One might also argue that antidiscrimination laws do burden people’s (nonconstitutional) freedom to choose whom to associate with, but we enact them because there’s massive, society-wide discrimination on certain bases, which justifies a rare departure from a norm of unregulated employment decisionmaking. Antidiscrimination laws were needed to break broad patterns of refusing to hire blacks, Hispanics, women, Jews, Catholics, gays, union, whistleblowers, and the like. But for rarer forms of discrimination, however foolish they may be, it’s enough to rely on the employment market, in which most employers will be reluctant to fire good employees, and most employees needn’t fear being fired, especially since they could easily find other jobs.
And perhaps this does help explain why, for instance, many states haven’t banned discrimination based on marital status, height, weight, off-duty smoking, having children, being a crime victim, and the like, though some states have. No need to restrict employer freedom via employment discrimination law—especially given how expensive employment litigation can be, and how it can chill legitimate problems employer action (more on that below)—to deal with that are fairly rare, the argument would go. And maybe this should also apply to political discrimination, if one thinks it’s rare enough.
This, I think, is likely the strongest combination of arguments against the private employee speech protections I discuss here. The key questions, I suppose, are: (1) How often do employers discriminate (or expressly or implicitly threaten to discriminate) based on employee speech and political activity, especially at a time that is widely seen as more politically polarized than before, and a time in which social media has made it easier than ever to call for boycotts triggered by an employee’s unpopular political views? (2) How much does this chill the free speech we want to see for the sake of self-government, the search for truth, and self-expression? And I don’t have a confident answer to those questions.
 Cf. Catnwell v. Connecticut, 310 US 296, 301 (1940).
 Cf. Espinoza v. Farah Mfg., 414 US 86, 88 (1973) (concluding that “national origin” in Title VII “refers to the country where a person was born,” as well as “the country from which his or her ancestors came”); Minn. Stats. § 363A.03 subd. 25 (defining “national origin” as “the place of birth of an individual or any of the individual’s lineal ancestors”), quoted favorably in id. at 88 n.2 (citing earlier version of statute).
 Some judges might, for instance, take the view that refusal to engage in interracial marriage is morally wrong (or at least is highly shallow, if it’s based on preferences as to appearance rather than based on racial hostility), but people must have a categorical right to choose not to marry someone, even for bad reasons.
 See Discrimination—Employment Laws, Nat’l Conf. of State Legislatures (July 27, 2015), https://www.ncsl.org/research/labor-and-employment/discrimination-employment.aspx.

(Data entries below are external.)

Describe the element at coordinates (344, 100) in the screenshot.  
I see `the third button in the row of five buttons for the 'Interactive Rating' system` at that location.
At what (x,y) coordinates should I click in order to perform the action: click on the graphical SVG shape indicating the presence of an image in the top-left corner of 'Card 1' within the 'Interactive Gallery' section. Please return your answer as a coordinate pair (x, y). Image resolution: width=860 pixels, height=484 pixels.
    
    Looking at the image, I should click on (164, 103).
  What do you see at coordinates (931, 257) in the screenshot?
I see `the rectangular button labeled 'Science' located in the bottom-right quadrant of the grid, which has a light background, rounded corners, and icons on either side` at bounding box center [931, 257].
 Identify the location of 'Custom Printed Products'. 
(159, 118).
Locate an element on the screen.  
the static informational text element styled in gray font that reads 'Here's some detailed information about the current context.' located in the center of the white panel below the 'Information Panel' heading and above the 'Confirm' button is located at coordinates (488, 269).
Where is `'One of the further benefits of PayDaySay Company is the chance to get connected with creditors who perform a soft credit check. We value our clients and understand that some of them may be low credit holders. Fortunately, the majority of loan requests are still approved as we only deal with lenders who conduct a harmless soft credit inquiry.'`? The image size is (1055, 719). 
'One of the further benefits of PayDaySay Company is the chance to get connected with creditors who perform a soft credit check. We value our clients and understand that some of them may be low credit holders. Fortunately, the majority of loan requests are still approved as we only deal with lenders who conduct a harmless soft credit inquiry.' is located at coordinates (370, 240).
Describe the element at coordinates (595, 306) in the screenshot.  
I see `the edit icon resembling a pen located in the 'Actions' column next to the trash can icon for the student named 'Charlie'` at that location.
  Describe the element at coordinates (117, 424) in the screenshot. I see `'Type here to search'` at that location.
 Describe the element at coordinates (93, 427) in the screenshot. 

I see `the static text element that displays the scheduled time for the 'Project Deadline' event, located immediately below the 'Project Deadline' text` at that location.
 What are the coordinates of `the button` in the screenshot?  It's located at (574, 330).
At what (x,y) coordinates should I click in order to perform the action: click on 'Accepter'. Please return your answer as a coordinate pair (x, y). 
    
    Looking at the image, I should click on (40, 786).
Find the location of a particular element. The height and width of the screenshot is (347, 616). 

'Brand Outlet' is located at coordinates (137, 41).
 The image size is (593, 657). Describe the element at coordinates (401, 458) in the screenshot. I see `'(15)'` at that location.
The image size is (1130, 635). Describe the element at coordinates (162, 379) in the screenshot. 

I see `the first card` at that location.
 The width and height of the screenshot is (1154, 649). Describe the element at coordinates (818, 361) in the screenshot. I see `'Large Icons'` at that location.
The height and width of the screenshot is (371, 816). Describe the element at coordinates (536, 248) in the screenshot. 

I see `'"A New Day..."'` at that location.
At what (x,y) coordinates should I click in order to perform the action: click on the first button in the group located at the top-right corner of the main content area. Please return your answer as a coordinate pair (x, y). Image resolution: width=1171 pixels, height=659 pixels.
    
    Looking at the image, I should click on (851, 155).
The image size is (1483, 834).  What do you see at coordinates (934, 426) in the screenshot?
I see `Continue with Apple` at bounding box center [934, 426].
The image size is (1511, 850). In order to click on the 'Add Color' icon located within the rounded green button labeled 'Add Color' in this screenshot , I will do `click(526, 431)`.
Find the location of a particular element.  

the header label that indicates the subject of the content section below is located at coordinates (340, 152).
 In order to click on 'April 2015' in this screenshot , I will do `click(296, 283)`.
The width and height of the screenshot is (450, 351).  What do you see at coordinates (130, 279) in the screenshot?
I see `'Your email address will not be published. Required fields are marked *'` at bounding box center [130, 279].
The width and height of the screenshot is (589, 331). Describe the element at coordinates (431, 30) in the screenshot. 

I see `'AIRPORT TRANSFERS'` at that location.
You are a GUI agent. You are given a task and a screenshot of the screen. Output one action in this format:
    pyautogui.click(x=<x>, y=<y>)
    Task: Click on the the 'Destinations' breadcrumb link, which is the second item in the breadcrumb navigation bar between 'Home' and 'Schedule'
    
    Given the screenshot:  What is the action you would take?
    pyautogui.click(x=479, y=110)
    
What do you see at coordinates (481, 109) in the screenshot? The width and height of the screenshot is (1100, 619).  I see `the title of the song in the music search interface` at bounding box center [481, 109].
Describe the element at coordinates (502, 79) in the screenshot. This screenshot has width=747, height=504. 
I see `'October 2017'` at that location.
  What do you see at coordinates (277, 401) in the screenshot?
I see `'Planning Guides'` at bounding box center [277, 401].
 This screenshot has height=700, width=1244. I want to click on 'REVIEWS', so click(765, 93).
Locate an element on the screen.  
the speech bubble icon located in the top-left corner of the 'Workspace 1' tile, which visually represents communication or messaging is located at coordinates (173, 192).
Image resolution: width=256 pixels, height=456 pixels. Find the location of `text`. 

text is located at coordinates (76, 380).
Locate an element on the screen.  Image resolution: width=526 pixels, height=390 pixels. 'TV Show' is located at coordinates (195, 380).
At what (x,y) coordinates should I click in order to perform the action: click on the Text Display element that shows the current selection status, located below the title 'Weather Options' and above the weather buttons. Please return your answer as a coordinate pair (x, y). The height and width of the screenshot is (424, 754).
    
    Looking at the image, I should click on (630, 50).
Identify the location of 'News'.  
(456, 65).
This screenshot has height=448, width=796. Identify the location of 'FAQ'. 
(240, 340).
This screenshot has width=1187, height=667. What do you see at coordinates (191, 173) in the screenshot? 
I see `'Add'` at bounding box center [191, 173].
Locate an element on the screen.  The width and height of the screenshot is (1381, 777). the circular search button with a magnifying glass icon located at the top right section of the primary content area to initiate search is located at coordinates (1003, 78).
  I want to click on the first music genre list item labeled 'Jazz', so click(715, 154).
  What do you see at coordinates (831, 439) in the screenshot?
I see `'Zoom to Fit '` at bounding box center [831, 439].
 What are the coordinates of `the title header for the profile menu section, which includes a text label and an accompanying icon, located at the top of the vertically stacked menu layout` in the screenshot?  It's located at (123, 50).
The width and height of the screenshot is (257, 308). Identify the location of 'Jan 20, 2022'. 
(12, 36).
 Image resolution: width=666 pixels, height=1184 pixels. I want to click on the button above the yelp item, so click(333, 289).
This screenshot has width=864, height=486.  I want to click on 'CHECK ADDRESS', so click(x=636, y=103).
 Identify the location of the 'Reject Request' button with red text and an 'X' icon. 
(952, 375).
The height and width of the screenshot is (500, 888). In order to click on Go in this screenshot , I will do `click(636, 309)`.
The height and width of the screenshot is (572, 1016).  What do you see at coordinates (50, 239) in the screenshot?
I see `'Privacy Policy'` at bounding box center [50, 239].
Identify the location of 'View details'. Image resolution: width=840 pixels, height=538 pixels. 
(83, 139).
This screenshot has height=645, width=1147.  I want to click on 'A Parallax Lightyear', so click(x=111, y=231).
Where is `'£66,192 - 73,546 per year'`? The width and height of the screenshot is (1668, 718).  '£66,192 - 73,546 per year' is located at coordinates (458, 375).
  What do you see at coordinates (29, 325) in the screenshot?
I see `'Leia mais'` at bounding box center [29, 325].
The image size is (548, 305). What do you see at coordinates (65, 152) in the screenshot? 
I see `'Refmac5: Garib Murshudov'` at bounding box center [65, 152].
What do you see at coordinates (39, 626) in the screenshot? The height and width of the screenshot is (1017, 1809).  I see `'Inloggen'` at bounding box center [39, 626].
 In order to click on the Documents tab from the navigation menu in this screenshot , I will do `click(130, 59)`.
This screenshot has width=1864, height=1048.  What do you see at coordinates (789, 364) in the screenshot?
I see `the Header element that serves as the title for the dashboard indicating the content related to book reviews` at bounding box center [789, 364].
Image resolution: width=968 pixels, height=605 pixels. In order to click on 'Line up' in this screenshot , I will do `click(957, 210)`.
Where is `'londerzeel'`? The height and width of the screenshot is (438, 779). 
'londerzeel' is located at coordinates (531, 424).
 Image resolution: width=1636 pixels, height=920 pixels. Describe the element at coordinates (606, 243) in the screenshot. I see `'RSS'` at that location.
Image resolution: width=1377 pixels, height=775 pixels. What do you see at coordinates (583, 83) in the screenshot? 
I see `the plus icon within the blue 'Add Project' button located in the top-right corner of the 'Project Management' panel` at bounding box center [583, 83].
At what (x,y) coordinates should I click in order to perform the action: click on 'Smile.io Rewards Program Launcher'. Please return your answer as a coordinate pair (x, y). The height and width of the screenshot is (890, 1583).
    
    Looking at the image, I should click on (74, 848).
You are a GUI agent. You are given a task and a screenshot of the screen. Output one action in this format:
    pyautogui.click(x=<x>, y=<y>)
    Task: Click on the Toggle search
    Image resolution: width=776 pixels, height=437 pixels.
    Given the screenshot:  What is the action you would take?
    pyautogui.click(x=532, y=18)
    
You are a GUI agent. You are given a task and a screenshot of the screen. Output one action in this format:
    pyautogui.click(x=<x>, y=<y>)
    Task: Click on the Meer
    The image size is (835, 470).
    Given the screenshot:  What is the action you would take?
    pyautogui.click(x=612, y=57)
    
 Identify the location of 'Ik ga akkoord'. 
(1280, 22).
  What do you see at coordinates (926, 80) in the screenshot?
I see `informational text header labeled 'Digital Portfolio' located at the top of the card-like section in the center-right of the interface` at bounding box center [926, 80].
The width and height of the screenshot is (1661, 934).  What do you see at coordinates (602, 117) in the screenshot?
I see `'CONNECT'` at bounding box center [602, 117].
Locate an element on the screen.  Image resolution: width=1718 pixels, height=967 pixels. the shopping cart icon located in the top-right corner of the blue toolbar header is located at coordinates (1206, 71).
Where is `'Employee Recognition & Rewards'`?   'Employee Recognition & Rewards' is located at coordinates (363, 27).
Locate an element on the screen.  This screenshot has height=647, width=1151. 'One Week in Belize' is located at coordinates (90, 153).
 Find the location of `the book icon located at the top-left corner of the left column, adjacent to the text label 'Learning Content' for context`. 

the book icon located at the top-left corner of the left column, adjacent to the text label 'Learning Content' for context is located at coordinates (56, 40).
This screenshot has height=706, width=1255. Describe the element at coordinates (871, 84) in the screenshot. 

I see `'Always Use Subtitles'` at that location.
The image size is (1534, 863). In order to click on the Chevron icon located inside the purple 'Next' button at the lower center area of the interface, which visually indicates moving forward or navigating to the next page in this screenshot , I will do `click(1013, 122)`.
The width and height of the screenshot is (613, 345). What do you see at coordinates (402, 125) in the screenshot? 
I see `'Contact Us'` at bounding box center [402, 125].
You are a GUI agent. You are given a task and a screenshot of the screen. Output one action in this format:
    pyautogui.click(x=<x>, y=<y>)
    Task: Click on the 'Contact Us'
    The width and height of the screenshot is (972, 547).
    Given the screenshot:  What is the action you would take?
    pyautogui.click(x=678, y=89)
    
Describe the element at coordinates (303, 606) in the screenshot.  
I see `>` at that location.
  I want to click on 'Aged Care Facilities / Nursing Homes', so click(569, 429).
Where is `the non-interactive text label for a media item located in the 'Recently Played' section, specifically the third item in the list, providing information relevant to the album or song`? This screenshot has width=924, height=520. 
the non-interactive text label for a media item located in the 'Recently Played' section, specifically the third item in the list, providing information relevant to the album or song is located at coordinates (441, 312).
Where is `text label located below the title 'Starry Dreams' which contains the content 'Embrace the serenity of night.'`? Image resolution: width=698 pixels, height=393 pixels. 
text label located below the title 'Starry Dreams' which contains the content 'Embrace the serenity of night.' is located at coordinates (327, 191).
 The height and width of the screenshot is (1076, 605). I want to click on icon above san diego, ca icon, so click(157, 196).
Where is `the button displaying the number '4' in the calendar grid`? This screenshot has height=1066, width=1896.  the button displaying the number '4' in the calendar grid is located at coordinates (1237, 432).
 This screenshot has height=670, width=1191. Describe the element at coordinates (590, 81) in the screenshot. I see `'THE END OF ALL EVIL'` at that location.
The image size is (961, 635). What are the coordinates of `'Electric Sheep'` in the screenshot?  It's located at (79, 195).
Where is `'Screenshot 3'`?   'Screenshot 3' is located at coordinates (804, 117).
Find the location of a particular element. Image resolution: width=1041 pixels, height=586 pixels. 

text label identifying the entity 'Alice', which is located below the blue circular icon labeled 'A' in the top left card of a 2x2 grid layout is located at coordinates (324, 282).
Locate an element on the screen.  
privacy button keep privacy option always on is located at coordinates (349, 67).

This list notes 19 states that have banned marital status discrimination, and only a few that have banned discrimination based on the other factors I note.
 More broadly, of course people who are skeptical of bans on private discrimination generally, and would either reject them all or limit them to just a very few most harmful forms of discrimination (as many libertarians would), might resist any attempt to add to such laws.